Picking a good market might be the biggest thing. If you pick a market you don't understand, it's way harder to build a good product that solves an important problem well. You end up guessing a lot. It's also way harder to get the word out, because you don't know your customers well enough to know where they hang out. If you go to https://IndieHackers.com, sort by revenue, and pick the companies making the least, the most common phrase is some variation of, "I haven't really done much marketing yet," and it's often because they're in a market they don't understand well.

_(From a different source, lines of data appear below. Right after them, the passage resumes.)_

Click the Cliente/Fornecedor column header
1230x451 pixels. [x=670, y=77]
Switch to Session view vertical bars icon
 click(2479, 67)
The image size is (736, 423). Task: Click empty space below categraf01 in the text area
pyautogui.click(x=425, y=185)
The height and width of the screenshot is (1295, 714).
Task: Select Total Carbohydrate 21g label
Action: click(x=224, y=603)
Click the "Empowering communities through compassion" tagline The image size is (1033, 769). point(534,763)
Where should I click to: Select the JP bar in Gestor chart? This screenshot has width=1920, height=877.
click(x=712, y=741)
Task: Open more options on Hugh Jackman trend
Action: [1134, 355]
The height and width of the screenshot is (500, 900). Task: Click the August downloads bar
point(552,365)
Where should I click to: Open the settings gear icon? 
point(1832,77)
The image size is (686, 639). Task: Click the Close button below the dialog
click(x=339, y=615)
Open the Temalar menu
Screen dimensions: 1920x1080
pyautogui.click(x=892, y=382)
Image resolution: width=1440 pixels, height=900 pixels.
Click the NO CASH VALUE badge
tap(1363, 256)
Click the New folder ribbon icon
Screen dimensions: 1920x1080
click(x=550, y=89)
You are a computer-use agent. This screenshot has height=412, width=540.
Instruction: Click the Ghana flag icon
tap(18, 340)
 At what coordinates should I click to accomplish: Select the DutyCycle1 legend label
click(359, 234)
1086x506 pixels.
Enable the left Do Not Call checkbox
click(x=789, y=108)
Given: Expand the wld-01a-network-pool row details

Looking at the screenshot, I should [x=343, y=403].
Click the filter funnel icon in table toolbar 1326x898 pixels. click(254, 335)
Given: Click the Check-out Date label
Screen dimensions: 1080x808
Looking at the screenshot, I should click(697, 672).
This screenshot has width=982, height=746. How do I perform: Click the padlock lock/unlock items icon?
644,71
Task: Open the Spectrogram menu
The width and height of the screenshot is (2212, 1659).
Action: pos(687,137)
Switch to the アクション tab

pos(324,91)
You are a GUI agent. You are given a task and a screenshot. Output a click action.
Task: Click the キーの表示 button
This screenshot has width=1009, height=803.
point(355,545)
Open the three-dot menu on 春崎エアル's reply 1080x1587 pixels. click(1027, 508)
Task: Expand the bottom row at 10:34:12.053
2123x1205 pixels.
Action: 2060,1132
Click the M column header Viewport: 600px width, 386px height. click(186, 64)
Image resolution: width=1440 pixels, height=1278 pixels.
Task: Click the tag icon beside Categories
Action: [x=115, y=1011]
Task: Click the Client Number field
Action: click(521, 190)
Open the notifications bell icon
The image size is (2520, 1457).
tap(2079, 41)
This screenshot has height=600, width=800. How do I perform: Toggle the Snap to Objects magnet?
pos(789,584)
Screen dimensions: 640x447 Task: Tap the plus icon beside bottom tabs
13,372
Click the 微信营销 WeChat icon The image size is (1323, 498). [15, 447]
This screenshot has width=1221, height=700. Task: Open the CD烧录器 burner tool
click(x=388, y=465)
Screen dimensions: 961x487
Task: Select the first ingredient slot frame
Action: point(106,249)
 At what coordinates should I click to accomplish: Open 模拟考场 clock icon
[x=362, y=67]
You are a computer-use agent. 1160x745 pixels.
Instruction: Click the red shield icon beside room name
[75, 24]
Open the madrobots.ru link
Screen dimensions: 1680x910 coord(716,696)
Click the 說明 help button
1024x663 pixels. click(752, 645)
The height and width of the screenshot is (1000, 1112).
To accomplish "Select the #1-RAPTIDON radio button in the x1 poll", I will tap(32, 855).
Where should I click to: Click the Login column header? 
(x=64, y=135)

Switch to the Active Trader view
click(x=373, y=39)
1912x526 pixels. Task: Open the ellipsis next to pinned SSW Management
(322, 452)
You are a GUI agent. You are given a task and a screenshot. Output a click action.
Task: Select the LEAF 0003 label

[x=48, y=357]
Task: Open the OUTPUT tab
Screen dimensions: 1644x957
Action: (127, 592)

I'm also a big believer in automation. I haven't done nearly enough of it, but I just got into using Buffer for Twitter, and it's a tremendous time saver (I can do all my tweeting for a week in a single 2 hour block of time). I have a ton of other marketing tasks that I could automate as well. Also, Mike Carson of park.io is making like $1.5M/yr as a solo founder/employee, and he claims it's mostly due to automation, so that's kind of hard to ignore :)

2 comments

Thanks for the comment. Two things - 1) Finding Indiehackers.com interesting .. digging deep into it. 2) ""I haven't really done much marketing yet," - and it's often because they're in a market they don't understand well. - makes sense..
Thanks for sharing park.io, I'd never heard of it. Do you have any links to related reading? I'd love to hear about how it was built, how profitable it is, etc, etc.